Exercise brief
With the images removed, reproduce each entry below word for word.

[Records from a collection]
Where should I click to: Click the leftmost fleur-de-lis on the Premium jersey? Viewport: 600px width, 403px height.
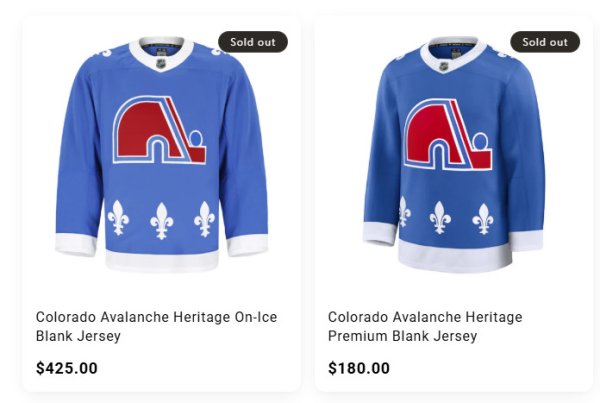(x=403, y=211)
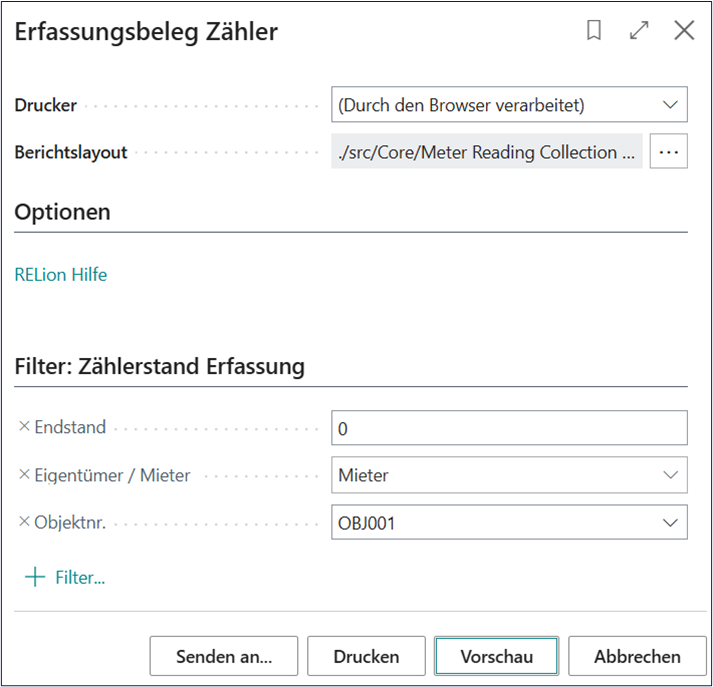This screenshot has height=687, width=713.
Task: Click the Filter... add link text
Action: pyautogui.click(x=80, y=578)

Response area
Where should I click to: Click the leftmost fleur-de-lis on the Premium jersey? Viewport: 600px width, 403px height.
(x=403, y=211)
This screenshot has height=687, width=713.
Task: Click the Filter... add link text
Action: pyautogui.click(x=80, y=578)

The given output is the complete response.